The Defense Advanced Research Projects Agency (DARPA) has launched an initiative to address potential machine learning (ML) model attacks.
The Guaranteeing AI Robustness against Deception (GARD) program seeks to work ahead of safety challenges by developing a new generation of defenses against adversarial attacks on ML models.
“Other technical communities – like cryptography – have embraced transparency and found that if you are open to letting people take a run at things, the technology will improve,” Bruce Draper, the program manager leading GARD, said. “With GARD, we are taking a page from cryptography and are striving to create a community to facilitate the open exchange of ideas, tools, and technologies that can help researchers test and evaluate their ML defenses. Our goal is to raise the bar on existing evaluation efforts, bringing more sophistication and maturation to the field.”
The scope of work involves researchers representing Two Six Technologies, IBM, MITRE, University of Chicago, and Google Research generating toolbox, benchmarking dataset, and training materials while making the assets available to the broader research community through a public repository.
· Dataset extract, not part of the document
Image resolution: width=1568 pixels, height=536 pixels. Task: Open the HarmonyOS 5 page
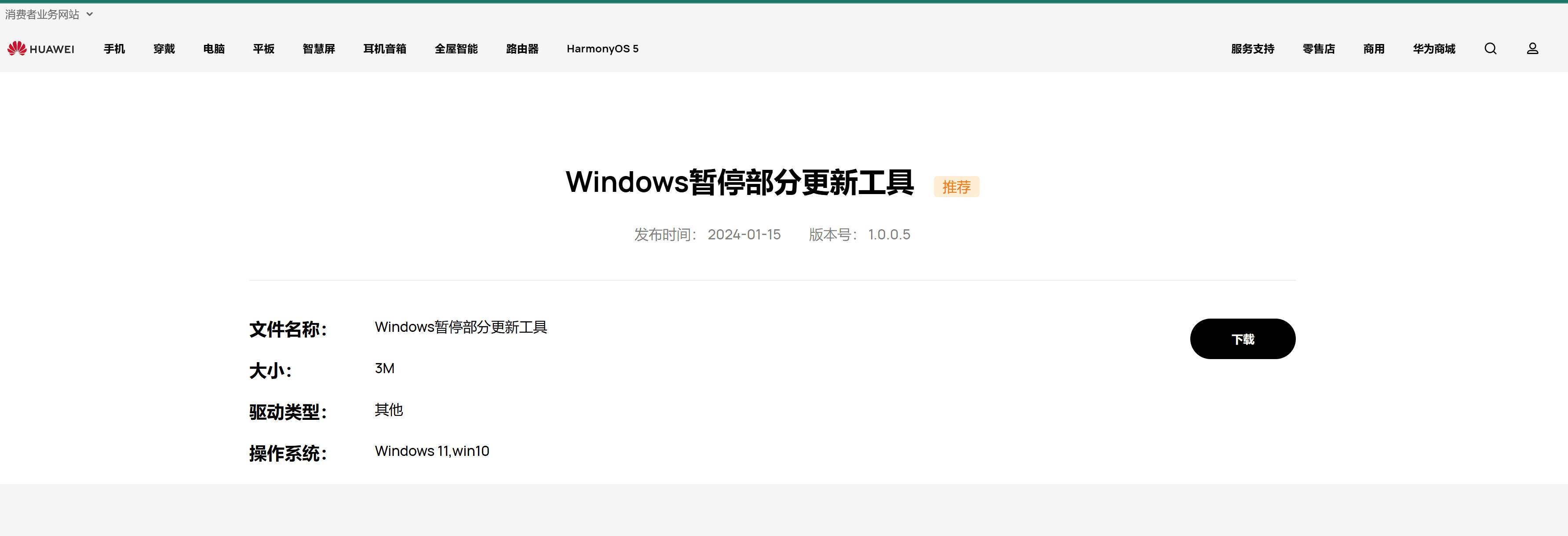pyautogui.click(x=602, y=49)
Artificial Intelligence (AI) algorithms attacks could result in impacts ranging from altering a content recommendation engine to disrupting the operation of a self-driving vehicle.
“The goal is to help the GARD community improve their system evaluation skills by understanding how their ideas really work and how to avoid common mistakes that detract from their defense’s robustness,” Draper said. “With the Self-Study repository, researchers are provided hands-on understanding. This project is designed to give them in the field experience to help improve their evaluation skills.”